Business rules, as the name stands are about business, and particularly and most likely operations of the business.
Business rules are criteria used in business operations to
- guide behavior,
- shape judgments, and
- aid decision-making
As we see in the above definition, they are very different from system rules. Having said that, this does not make system rules less important, but what is important here is to make sure we can differentiate between them.
System rules are derived from business rules, technology best practices, and constraints, as well as requirements for a specific system and process.
System rules are defined to
- ensure systems, applications, and processes are aligned with business rules
- provide customers and users with a better experience and a more compelling journey
- make products and services more reliable and ensures the quality of parties engagements
Let's have a look at an example;
- a shipping invoice should have a valid email address.
- if a customer provides an invalid address, show “please enter valid email” to them.
So, which one is a business rule? yes, of course, the answer is number one. The second sentence defines an acceptable system behavior, derived from the first sentence – the business rule.
Documentation vs Modeling Business Rules
As mentioned above, business and system rules are both important, therefore, they should be identified and be clearly defined.
However, the definition of the can be either by documenting them or modeling them.
There are two disadvantages to documenting rules:
- Documenting rules, like any other documentation will be stale at some point, and the way operation works will diverge from the documentation eventually. It's very expensive and impractical to make sure the documentations are always up to date.
- Digital business requires automating rules, and automating them as part of any automation capacity, i.e. system or application development, process automation, etc. will require handing them over to IT professionals for implementation. Which is an extremely expensive exercise.
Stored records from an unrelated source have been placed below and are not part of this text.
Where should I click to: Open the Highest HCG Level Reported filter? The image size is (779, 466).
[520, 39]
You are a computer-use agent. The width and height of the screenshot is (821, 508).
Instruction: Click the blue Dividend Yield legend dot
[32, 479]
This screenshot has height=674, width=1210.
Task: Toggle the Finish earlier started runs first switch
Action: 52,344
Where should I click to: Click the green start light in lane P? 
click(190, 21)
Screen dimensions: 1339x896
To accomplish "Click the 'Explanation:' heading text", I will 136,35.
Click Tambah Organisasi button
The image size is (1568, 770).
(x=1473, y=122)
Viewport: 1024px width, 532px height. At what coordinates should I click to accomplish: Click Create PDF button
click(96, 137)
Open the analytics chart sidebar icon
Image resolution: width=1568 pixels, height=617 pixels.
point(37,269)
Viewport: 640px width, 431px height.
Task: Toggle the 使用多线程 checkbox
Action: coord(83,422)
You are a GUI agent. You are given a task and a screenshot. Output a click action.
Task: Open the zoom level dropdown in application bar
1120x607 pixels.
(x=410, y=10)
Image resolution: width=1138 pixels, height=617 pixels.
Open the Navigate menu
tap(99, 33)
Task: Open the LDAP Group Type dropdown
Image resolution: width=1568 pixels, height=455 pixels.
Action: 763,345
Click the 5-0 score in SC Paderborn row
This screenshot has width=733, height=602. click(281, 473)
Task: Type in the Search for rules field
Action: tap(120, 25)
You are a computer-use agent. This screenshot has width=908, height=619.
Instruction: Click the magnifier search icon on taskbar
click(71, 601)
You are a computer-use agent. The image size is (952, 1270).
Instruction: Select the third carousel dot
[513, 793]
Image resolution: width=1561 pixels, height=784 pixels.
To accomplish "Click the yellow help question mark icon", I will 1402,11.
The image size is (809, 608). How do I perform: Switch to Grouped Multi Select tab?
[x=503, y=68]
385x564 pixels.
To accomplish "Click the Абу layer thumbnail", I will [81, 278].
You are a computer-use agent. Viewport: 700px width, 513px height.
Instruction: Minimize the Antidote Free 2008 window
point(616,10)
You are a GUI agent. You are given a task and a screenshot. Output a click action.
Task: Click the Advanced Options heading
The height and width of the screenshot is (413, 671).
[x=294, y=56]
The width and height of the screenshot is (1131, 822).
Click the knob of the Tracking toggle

Rules modeling, on the other hand, addresses the two above challenges. Eliminates the “handing over” process for automation and at the same time allows models to become live specification and definition of rules, so there will not be any stale, out-dated documents.
The challenge though is the fact that inherently there are too many rules in organizations. When all the business and systems rules related to different operations (i.e. sales, marketing, partner engagement, customer onboarding. etc.) and all possible systems and processes are modeled, they will become insanely hard to track and understand individual rules and how they collaborate to each to provide an answer to a specific situation. This is called the big bucket of rules problem.
The alternative to this approach (rules approach) is to look at the questions that business needs the answer for and then group the rules based on the situations. Rather than starting with rules, start with the business questions (i.e. operational business decisions). And then find out the relation between the decisions and how they impact each other. And then focus on the rules of those particular decisions.
All of a sudden, this Decision-Centric Approach® opens tons of new possibilities and eliminates all the risks associated with the rule approach.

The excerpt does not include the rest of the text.